Fermentation has two critical pieces: An organism, and its food. In the making of beer, the organism is (usually) yeast, and the food is (mostly) sugar derived from grain.
There are several ways for the home brewer to get sugar from grain. In All Grain brewing, the brewer fills a vessel like a cooler with a given number of pounds of grain, then steeps it in a particular volume of water at a given temperature for a set period of time. There are many variations on this step, which is called “mashing.”
“But wait!” You may be saying. “If I steep barley in water, I get something like cooked rice! How are brewers getting sugar from grain?”
Great question! A grain like barley, wheat, rice, corn, and so on, is a seed. Its purpose is to fall to the ground, wait for appropriate conditions, and then absorb a ton of water (relatively speaking) in order to shatter itself open and send a rootlet down into the dirt and a shootlet up into the sky.
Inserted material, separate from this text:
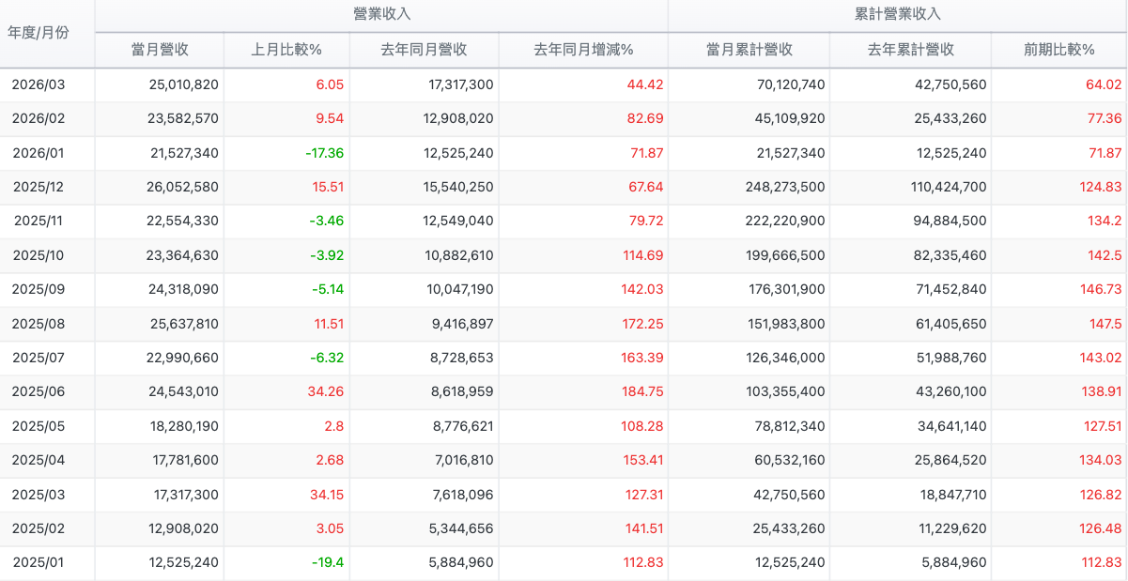This screenshot has height=581, width=1128.
Task: Click the 34.15 month-over-month value
Action: tap(327, 495)

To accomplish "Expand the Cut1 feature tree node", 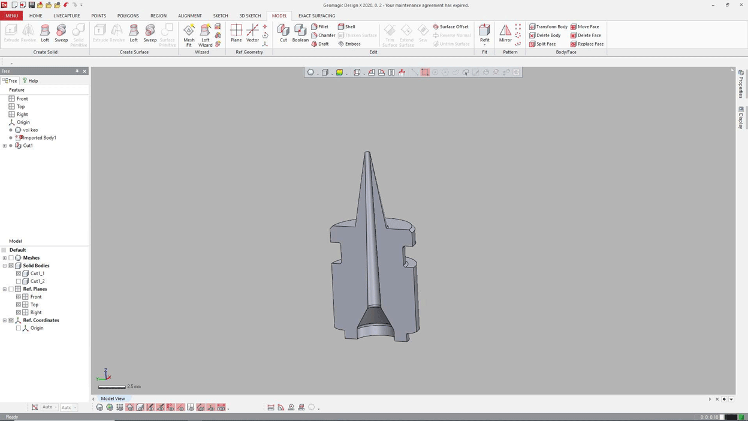I will (5, 146).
That process requires a lot of energy, so various enzymes activate throughout the germination process. They convert the carbohydrate energy stored in the seed into sugars that the germinal plant can access. From the annual plant’s point of view, it’s an adaptation that lets it send its offspring into a future it won’t see.
When a home brewer mashes in an All Grain batch, they steep (mostly) malted grains, that is, grains that have been germinated to the point where their sugars – and the enzymes that convert starch to sugar – are most available, then dried in a kiln. Very few home brewers undertake this step, as it requires days of babying the grains, precise temperatures, and a lot of space. Riverbend Malt House, in Asheville NC, has a really informative website if you’d like to learn more about malting.
Many commercial malters continue to process the malted grains after kilning. They grind them, mash them in to extract the sugar from grain, and then evaporate them to produce liquid malt extract, the syrups that many home brewers use in their brew kettles, and dry malt extract, which is the powdered form of the grain sugars.
So home brewers have a choice – purchase malted grains for mashing, or purchase malt extract that can go straight into the boiling kettle. Both can produce delicious and award winning beers, though All Grain brewers are rightly proud of their extended craftsmanship. Don’t let anybody push you around though. Plenty of great beers are made in kitchens using cans or bags of extract, and for those lacking the space, time, or interest to brew All Grain batches, extracts are ideal.